I giovani criticano l’Italia: aziende e salari non sono allettanti.

Un recente report della Fondazione Nordest ha messo in luce come i giovani italiani, specialmente quelli che hanno vissuto all’estero, esprimano giudizi severi sul nostro Paese. Anche i giovani residenti nel Nord Italia non sono particolarmente entusiasti, sebbene riconoscano alcuni meriti alla sanità e all’università. Questo studio, che ha coinvolto sia expat che residenti nel Nord, evidenzia una generale insoddisfazione verso l’Italia da parte delle nuove generazioni.

Secondo i dati, negli ultimi tredici anni, circa 550mila giovani hanno lasciato l’Italia per cercare migliori opportunità in altri Paesi avanzati. Tuttavia, la Fondazione stima che il numero reale sia tre volte superiore. La motivazione principale? “Ovunque mi porteranno le migliori opportunità”. Tra i pochi aspetti positivi riconosciuti, l’arte italiana riceve un giudizio favorevole, mentre la meritocrazia è fortemente criticata.

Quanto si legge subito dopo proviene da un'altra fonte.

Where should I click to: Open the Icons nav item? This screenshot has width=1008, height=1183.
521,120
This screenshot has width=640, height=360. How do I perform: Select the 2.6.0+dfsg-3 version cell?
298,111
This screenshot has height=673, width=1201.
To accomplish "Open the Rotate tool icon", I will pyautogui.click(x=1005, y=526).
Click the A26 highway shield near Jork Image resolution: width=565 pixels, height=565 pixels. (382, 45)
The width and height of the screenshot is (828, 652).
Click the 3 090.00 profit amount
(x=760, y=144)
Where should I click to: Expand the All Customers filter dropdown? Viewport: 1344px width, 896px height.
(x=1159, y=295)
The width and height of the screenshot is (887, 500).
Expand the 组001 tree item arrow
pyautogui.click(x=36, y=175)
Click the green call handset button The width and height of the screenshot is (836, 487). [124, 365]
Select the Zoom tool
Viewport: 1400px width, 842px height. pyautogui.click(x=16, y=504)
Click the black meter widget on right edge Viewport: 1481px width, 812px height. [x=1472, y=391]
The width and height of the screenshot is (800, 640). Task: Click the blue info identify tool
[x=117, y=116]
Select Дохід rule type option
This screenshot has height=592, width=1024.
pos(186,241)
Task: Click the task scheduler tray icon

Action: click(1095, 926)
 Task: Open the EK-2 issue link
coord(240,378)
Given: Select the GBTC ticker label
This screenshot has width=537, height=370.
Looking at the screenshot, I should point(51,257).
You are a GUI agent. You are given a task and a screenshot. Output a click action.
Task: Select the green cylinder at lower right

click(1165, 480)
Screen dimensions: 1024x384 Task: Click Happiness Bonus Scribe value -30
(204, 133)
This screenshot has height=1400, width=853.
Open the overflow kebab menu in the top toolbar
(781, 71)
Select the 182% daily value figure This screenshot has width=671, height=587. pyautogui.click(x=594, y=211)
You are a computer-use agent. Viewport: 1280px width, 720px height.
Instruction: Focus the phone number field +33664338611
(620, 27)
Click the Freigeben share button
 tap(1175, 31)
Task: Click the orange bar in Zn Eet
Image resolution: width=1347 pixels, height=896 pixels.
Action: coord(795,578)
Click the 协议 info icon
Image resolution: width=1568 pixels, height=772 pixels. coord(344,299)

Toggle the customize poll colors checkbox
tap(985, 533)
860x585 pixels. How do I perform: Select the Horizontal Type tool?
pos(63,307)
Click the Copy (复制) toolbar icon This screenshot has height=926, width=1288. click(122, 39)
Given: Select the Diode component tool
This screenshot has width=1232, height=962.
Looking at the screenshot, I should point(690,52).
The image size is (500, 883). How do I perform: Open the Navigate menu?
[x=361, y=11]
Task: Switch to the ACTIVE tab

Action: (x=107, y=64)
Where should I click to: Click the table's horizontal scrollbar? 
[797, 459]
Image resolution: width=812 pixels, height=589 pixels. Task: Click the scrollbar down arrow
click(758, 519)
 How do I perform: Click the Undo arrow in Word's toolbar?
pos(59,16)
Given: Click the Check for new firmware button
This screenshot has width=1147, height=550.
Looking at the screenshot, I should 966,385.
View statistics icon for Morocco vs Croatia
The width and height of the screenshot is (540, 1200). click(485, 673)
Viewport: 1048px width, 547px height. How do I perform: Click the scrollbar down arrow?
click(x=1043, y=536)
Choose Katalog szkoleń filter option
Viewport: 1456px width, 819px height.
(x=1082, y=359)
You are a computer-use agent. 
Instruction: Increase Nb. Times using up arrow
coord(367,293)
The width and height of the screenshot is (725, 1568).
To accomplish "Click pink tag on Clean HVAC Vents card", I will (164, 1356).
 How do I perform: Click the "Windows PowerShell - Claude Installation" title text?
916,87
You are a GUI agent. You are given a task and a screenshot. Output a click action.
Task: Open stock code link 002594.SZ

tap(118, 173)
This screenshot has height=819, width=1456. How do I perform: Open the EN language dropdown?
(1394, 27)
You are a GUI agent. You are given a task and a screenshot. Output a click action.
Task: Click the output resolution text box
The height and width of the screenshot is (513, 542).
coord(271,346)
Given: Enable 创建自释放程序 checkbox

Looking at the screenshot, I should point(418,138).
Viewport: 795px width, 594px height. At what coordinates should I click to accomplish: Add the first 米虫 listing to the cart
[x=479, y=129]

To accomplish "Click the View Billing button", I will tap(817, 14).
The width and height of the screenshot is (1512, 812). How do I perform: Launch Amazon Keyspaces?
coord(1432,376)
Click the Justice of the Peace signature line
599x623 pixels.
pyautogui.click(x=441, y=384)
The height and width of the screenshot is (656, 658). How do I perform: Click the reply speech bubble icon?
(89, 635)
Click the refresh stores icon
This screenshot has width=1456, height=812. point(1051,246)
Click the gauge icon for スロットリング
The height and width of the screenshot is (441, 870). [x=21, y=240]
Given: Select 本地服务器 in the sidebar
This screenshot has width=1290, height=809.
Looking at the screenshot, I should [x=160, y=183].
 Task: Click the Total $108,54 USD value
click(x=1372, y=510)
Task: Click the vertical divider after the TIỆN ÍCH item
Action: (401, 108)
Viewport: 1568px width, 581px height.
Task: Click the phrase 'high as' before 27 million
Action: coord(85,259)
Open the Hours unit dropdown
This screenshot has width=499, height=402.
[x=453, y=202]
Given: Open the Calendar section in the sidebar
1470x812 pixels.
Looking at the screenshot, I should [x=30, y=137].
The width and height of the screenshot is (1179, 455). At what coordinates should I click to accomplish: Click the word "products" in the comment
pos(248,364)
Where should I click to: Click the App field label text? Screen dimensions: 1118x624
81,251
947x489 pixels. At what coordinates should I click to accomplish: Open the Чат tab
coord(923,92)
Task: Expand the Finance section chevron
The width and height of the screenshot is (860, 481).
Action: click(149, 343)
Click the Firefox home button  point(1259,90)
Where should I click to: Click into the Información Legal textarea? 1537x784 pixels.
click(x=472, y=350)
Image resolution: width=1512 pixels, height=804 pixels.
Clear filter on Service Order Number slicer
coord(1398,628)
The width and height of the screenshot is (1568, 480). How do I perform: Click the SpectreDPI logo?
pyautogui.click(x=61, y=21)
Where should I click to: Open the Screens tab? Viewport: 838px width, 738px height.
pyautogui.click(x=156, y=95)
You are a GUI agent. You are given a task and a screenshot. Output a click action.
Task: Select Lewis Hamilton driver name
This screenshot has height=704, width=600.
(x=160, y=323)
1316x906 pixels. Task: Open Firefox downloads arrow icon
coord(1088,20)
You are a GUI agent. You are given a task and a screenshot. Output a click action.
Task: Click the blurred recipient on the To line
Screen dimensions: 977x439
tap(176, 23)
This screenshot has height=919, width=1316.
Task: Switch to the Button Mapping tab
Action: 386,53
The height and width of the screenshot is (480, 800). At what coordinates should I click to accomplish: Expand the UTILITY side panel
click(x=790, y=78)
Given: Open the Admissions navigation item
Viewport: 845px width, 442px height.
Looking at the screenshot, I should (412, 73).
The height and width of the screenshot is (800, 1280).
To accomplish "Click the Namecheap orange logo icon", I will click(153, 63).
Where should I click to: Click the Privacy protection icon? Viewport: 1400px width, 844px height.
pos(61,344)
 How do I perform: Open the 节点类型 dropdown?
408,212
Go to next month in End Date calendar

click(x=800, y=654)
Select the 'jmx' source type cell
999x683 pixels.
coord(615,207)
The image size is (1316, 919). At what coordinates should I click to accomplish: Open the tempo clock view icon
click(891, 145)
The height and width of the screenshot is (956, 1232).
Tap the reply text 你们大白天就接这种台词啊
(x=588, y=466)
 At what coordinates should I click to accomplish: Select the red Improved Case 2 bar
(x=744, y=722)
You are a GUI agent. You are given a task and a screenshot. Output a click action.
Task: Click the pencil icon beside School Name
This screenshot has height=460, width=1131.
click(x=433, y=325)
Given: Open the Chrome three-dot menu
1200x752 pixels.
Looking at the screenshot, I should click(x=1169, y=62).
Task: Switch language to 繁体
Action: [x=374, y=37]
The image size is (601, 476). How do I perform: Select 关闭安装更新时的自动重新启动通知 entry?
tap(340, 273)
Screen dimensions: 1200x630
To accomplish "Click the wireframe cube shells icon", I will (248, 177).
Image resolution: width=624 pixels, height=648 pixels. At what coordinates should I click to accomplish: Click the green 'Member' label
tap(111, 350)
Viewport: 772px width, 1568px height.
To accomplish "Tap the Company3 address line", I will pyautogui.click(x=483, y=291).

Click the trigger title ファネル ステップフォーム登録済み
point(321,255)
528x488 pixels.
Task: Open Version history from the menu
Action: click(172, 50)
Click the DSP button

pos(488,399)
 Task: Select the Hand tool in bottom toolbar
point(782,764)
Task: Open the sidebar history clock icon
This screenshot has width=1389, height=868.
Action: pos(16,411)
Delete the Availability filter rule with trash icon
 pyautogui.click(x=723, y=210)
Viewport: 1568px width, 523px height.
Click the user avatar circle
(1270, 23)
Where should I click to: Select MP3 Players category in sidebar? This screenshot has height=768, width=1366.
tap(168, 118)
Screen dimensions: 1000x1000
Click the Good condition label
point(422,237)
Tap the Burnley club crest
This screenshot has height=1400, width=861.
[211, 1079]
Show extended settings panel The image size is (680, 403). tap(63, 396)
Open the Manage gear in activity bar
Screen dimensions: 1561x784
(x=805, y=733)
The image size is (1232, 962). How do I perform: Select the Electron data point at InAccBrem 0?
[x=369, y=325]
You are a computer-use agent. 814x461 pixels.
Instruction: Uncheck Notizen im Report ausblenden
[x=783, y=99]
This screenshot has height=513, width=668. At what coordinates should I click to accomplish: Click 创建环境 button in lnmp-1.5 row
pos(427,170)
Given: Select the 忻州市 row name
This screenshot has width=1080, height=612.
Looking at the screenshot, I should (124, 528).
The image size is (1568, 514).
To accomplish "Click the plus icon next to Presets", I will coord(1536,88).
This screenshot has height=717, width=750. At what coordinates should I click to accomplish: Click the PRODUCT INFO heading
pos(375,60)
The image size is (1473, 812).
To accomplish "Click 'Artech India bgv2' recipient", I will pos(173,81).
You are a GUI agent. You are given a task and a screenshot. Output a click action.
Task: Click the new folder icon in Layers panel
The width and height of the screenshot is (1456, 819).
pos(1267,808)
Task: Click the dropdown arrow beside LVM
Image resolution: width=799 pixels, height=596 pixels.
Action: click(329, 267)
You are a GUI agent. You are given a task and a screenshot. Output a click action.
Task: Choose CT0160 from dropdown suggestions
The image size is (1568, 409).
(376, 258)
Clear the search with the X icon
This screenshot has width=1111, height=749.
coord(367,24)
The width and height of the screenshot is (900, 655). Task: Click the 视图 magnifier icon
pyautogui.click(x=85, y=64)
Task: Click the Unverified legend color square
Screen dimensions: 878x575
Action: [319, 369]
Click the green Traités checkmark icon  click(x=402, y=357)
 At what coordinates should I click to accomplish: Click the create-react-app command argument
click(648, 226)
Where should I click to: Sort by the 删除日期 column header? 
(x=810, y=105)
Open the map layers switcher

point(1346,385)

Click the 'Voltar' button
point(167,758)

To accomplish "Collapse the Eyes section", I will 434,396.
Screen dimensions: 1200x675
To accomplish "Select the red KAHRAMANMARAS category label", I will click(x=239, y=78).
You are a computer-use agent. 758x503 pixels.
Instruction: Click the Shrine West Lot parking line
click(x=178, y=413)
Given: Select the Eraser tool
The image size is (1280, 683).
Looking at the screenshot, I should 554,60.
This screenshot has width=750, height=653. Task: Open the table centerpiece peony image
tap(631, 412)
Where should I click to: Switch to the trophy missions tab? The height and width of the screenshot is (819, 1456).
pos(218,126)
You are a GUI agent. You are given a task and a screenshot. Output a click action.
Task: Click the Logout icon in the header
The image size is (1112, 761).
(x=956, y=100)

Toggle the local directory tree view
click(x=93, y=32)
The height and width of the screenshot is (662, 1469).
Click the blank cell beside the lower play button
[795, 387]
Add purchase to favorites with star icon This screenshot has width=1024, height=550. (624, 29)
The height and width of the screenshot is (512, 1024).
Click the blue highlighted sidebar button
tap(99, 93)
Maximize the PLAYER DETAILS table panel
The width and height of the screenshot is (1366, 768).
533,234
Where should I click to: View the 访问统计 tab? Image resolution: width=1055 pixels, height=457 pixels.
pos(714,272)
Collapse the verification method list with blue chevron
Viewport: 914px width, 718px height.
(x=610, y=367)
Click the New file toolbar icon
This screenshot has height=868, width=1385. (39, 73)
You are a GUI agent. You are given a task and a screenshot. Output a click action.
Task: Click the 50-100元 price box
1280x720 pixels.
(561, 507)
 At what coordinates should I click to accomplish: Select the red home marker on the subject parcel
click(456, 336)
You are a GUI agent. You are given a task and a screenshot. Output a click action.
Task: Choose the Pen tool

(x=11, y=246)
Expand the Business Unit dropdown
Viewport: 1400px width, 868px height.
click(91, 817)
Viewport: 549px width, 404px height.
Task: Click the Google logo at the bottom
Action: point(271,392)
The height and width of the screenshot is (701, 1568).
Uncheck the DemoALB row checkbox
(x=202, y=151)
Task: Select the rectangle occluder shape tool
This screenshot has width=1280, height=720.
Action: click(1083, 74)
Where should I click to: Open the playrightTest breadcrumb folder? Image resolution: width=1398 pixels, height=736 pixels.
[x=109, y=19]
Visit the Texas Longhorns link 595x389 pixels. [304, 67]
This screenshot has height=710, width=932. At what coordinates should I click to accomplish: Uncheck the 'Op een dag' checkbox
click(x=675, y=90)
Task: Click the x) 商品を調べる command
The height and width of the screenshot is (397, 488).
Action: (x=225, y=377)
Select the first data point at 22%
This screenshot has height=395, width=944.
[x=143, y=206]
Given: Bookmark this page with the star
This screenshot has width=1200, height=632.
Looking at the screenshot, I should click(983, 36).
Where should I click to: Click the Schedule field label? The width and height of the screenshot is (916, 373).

Il tessuto imprenditoriale italiano è percepito come incapace di offrire ambienti di lavoro stimolanti, innovativi e aperti a livello internazionale. Le retribuzioni sono considerate basse rispetto al lavoro svolto e al costo della vita, anche se le opportunità di crescita professionale potrebbero in parte compensare questo aspetto. La Fondazione Nordest sottolinea una notevole convergenza di opinioni negative tra chi è rimasto in Italia e chi è andato via, suggerendo che la classe dirigente dovrebbe riflettere su questi dati.

Contrariamente a quanto si potrebbe pensare, le opinioni degli espatriati non sono “distorte” dalla loro scelta di partire. Infatti, anche chi è tornato in Italia condivide sostanzialmente le stesse critiche di chi è rimasto all’estero. Questo dovrebbe far riflettere chi minimizza l’importanza delle opinioni di chi ha lasciato il Paese, poiché le esperienze e le percezioni di chi è in Italia, compresi i rientrati, sono molto simili a quelle degli expat.